▸ Required work:
1/ In the passage on remote execution, what is the remote computer that actually runs the process normally called?
2/ From the passage on remote execution, return the exact wording starting with "During either local or" and going on through "the child computer.".

--- Start of Passage to read ---

The present invention relates to methods of executing computer processes and, more particularly, to methods of remotely executing computer processes.
Remote execution involves the execution of a computer process at a processor site other than the one initiating the process. In general terms processes may be regarded as including various actions such as the execution of a computer program, invocation of a system service or an interaction with a user. The computer initiating the remote execution is typically called the parent. The remote computer actually executing the process is normally referred to as the child. An example of remote execution is the situation where a user employs a home computer to run a program on another computer, such as a work station, back at the office.
Remote execution is advantageous in a variety of circumstances such as, for example, when hardware requirements dictate use of a more sophisticated remote processor. Remote execution can also be beneficial in instances where data or software transmission time and costs exceed those associated with simply operating the child computer remotely. If, for example, a user at home wished to work on a large database resident at a work station back at the office, the cost of transmitting the entire database to the home computer could be avoided by instead remotely executing the database software at the office work station. In some instances software licensing restrictions may also dictate that a process be executed at a specific computer site having a duly authorized copy of the software. The office work station may, for example, have a licensed version of an expensive commercial software package installed. Installing the same software on the user""s home computer, however, might be a violation of the software license agreement unless another copy of the software is purchased for the home computer.
It is normally desirable for remote execution of a process to be network transparent. That is, the user at the parent computer should be able to run a program on the child computer in the same way as if the program were running on the parent computer, and should be able to obtain the same results. In some instances an opposite effect may be desired, so that remote execution of a process at a child computer is explicitly apparent to the user. This latter situation is termed non-transparent remote execution. In still other circumstances some aspects of the process preferably appear the same to the user (as if the process were running at the parent computer instead of at the child computer) while other aspects of the process should explicitly reflect their remote execution. This type of remote execution is usually termed semi-transparent. A semi-transparent type of remote execution may be desired, for example, when a user at their home computer wishes to execute a command at a computer site or location other than the home or office, but still make use of resources that are resident at the home or office computer and absent from the remote site of process execution.
During either local or remote execution most processes typically access various objects such as files, devices and system services. These objects are normally accessed through some form of representation, typically referred to as their name. An object name is commonly thought of as being bound to the object accessed through that name. In the case of transparent remote execution, objects are accessed through same representations, or names, irrespective of whether the process is being executed remotely at the child computer or locally at the parent computer. In the case of semi-transparent remote execution, at least some objects (involving those aspects of the process that are to appear the same to the user) are preferably accessed through the same names during either local execution at the parent computer or remote execution at the child computer.

--- End of Passage to read ---
--- Start of Record excerpts ---

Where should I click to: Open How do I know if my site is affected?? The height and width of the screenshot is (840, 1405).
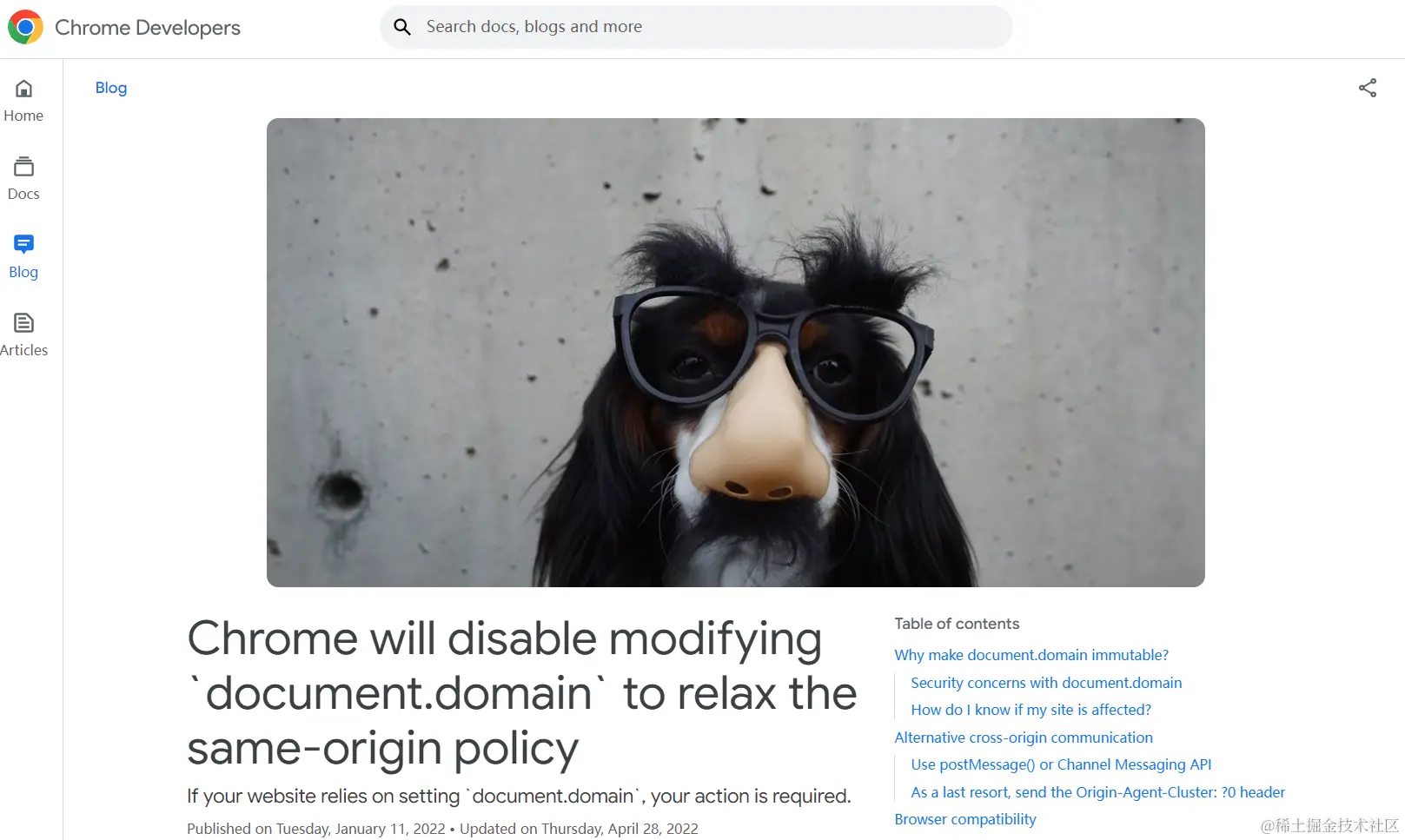1031,710
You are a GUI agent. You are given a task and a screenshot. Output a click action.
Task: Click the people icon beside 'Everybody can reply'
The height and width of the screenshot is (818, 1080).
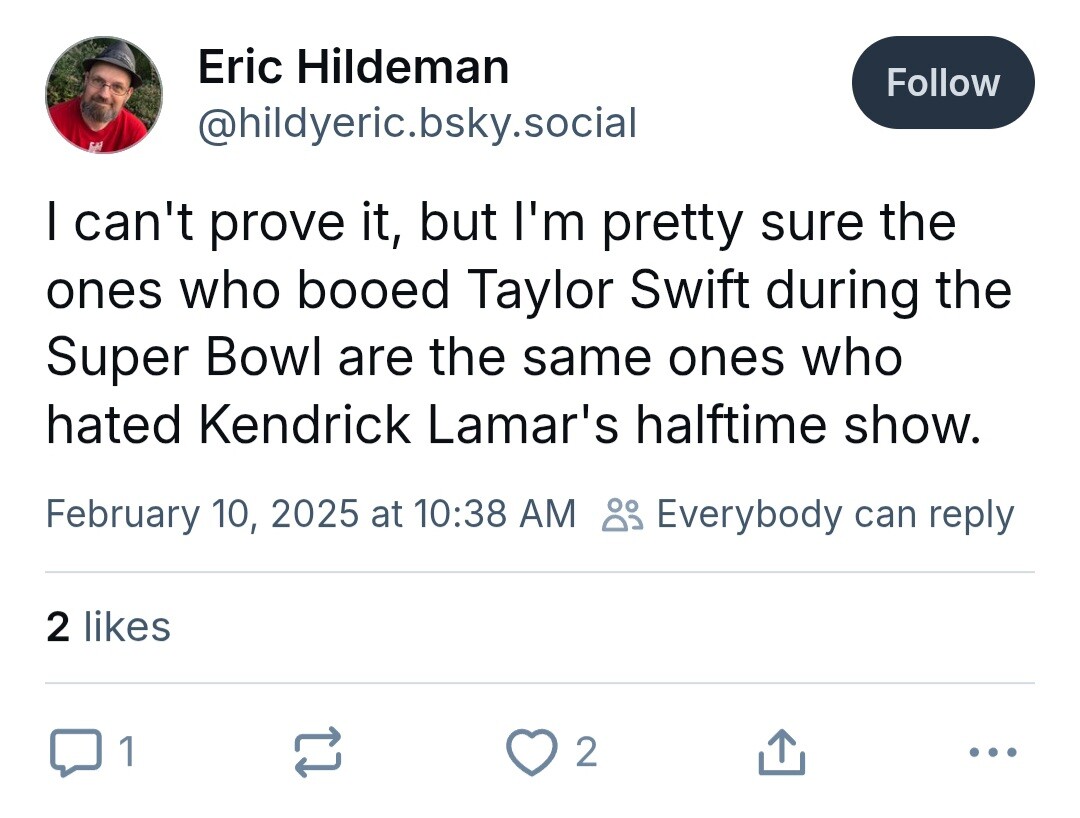[x=622, y=514]
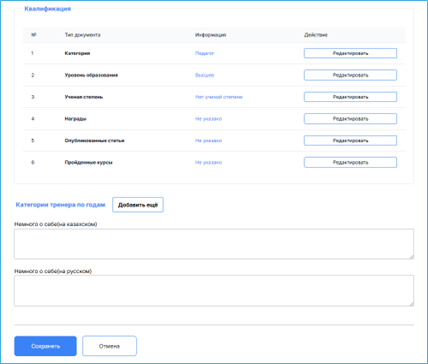Click the Отмена button

[109, 346]
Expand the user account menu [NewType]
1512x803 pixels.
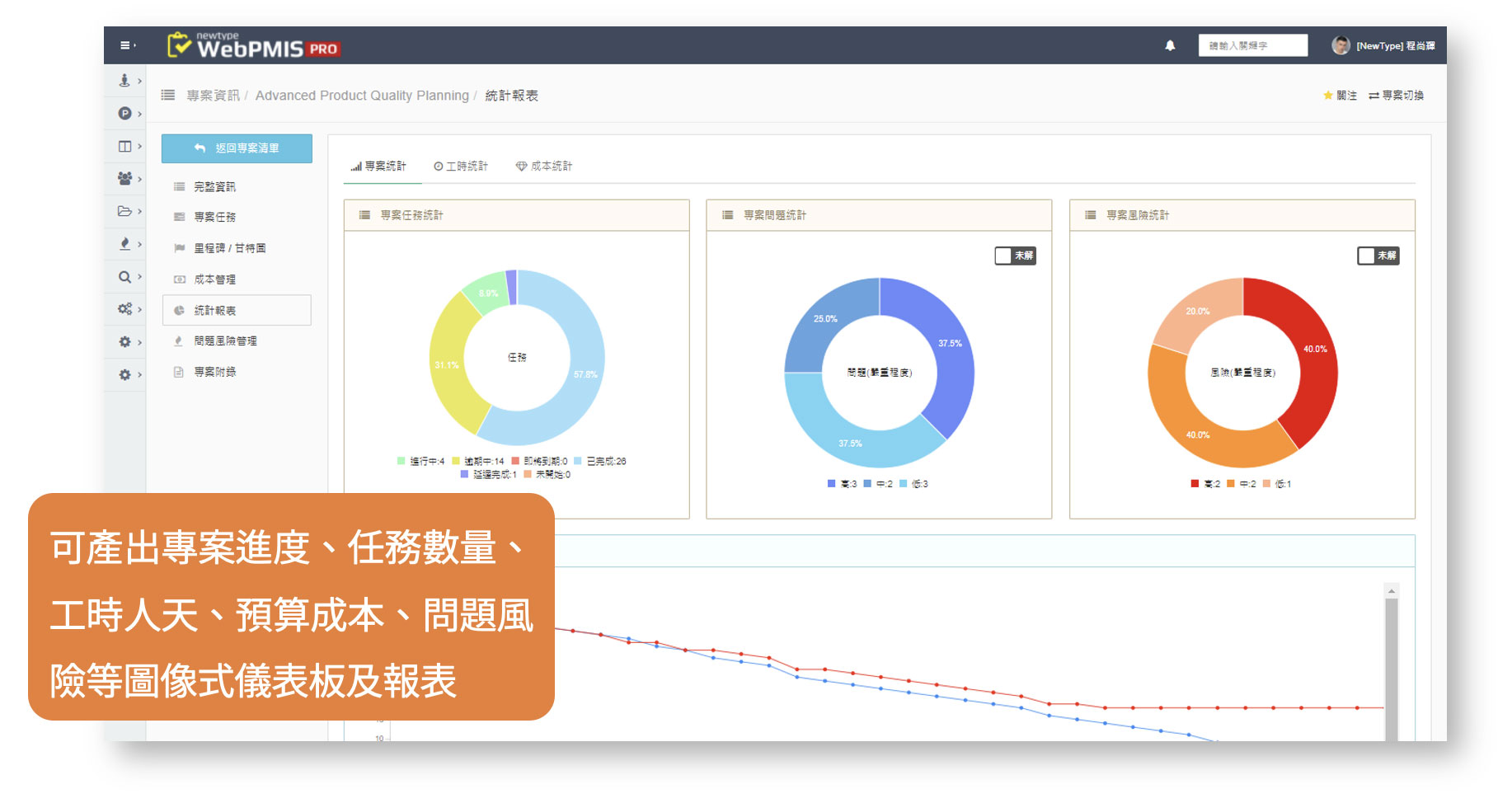point(1384,46)
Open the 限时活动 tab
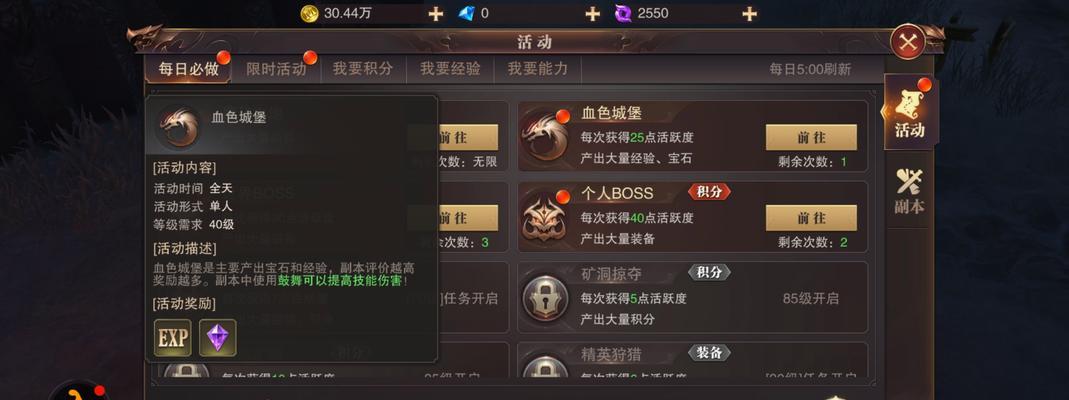 275,69
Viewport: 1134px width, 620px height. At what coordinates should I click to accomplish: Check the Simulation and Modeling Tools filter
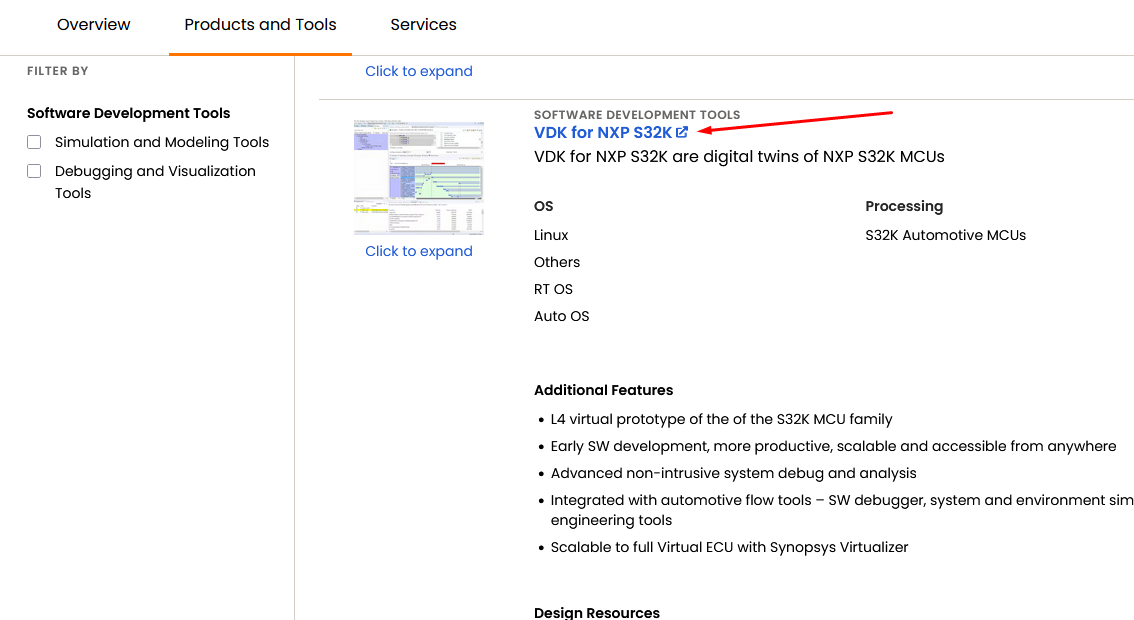(x=33, y=142)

--- End of Record excerpts ---

▸ Exercise solutions:
1/ The child.

2/
During either local or remote execution most processes typically access various objects such as files, devices and system services. These objects are normally accessed through some form of representation, typically referred to as their name. An object name is commonly thought of as being bound to the object accessed through that name. In the case of transparent remote execution, objects are accessed through same representations, or names, irrespective of whether the process is being executed remotely at the child computer or locally at the parent computer. In the case of semi-transparent remote execution, at least some objects (involving those aspects of the process that are to appear the same to the user) are preferably accessed through the same names during either local execution at the parent computer or remote execution at the child computer.